## TASK DETAILS
Taking the line with "This screenshot has width=1560, height=845." as the first and the line with "Focus the search input field" as the last, set down the lines below exactly, pictures excluded.

· · · · ·

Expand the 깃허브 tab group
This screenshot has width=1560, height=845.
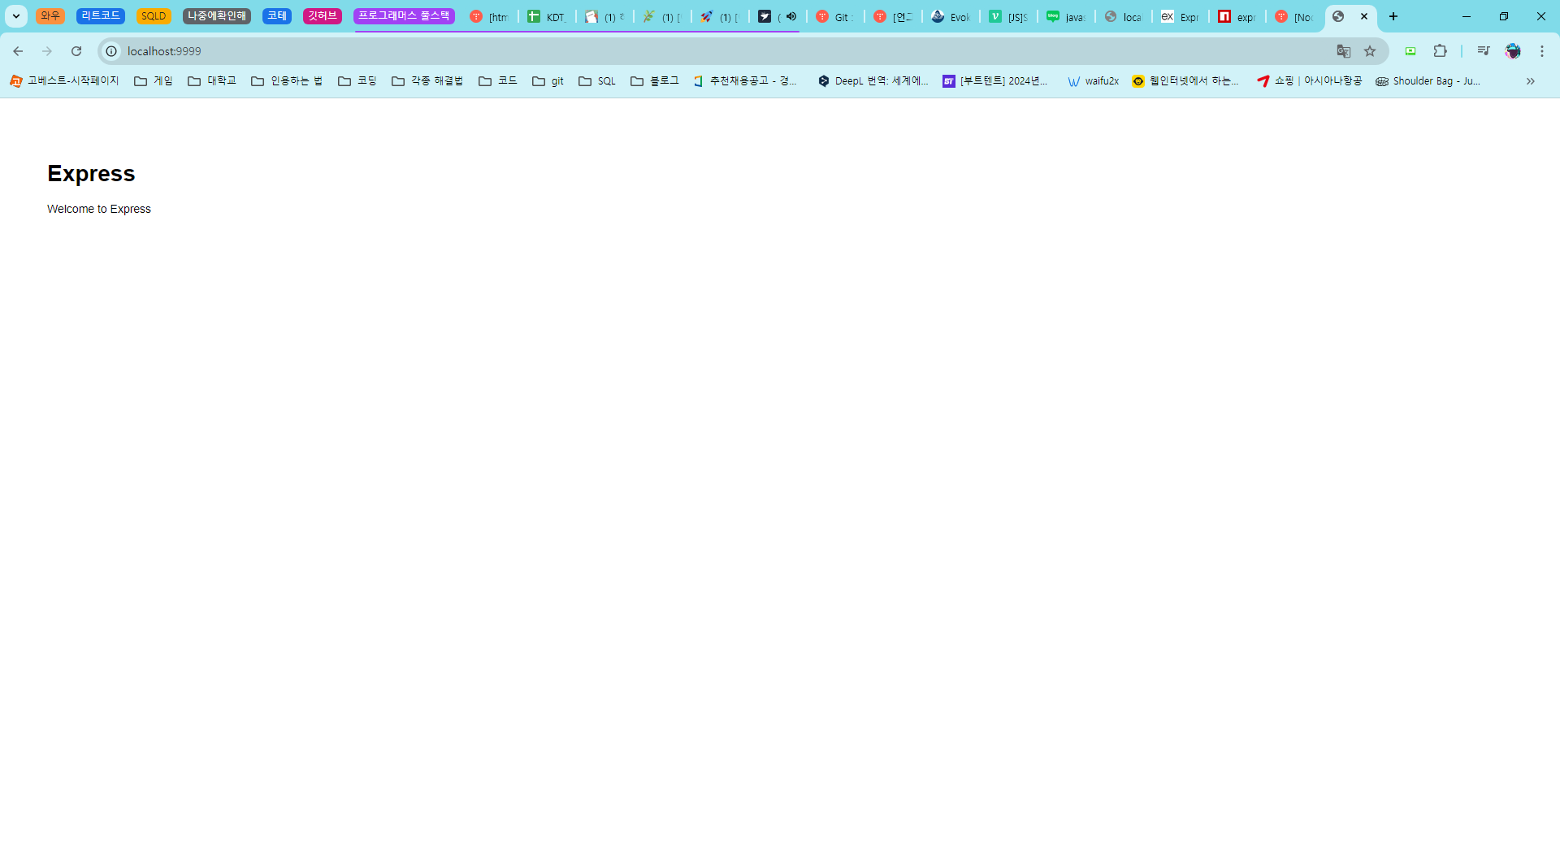pyautogui.click(x=322, y=16)
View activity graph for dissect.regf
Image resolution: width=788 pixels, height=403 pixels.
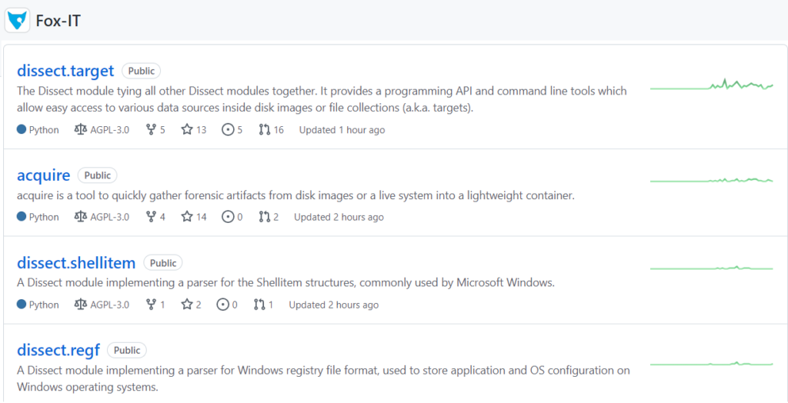[711, 363]
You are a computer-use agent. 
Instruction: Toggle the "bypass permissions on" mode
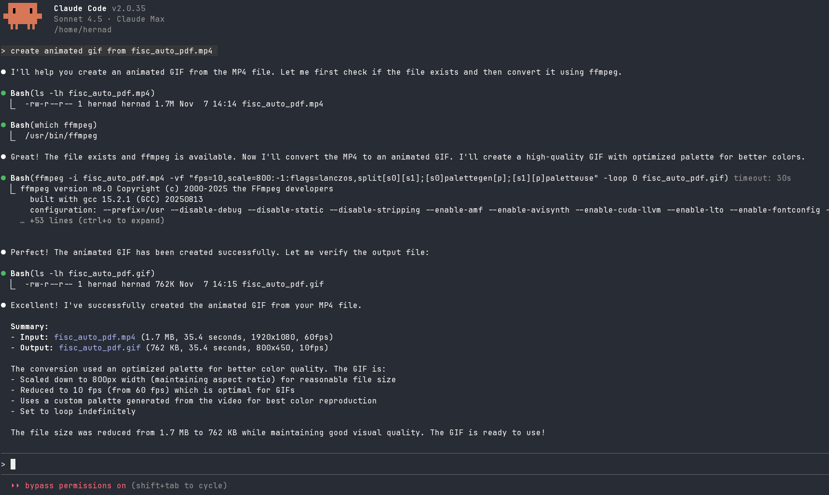pyautogui.click(x=75, y=485)
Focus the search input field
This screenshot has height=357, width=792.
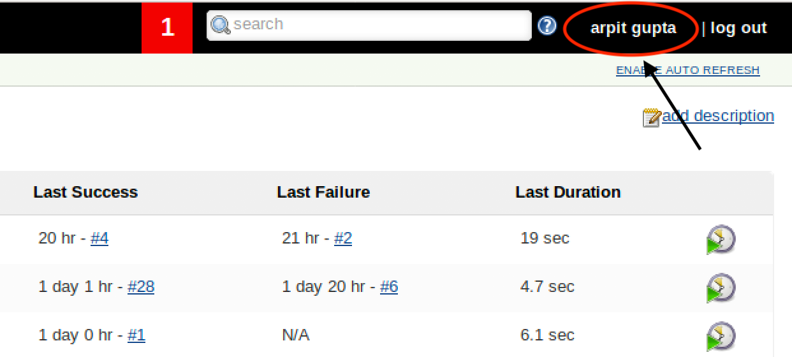376,26
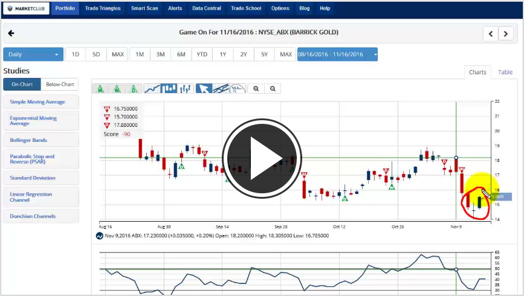Select the Fibonacci drawing tool
Viewport: 524px width, 296px height.
tap(238, 88)
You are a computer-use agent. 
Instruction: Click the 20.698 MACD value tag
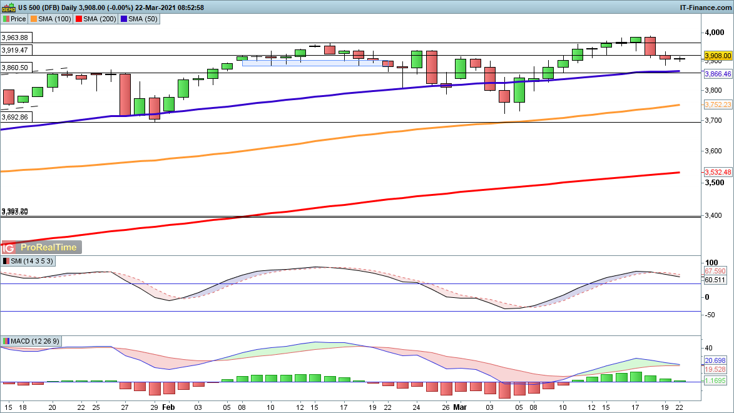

· · · · ·

## TASK OUTPUT
This screenshot has width=1560, height=845.
pyautogui.click(x=322, y=16)
View activity graph for dissect.regf
Image resolution: width=788 pixels, height=403 pixels.
[711, 363]
You are a computer-use agent. 
Instruction: Toggle the "bypass permissions on" mode
pyautogui.click(x=75, y=485)
Focus the search input field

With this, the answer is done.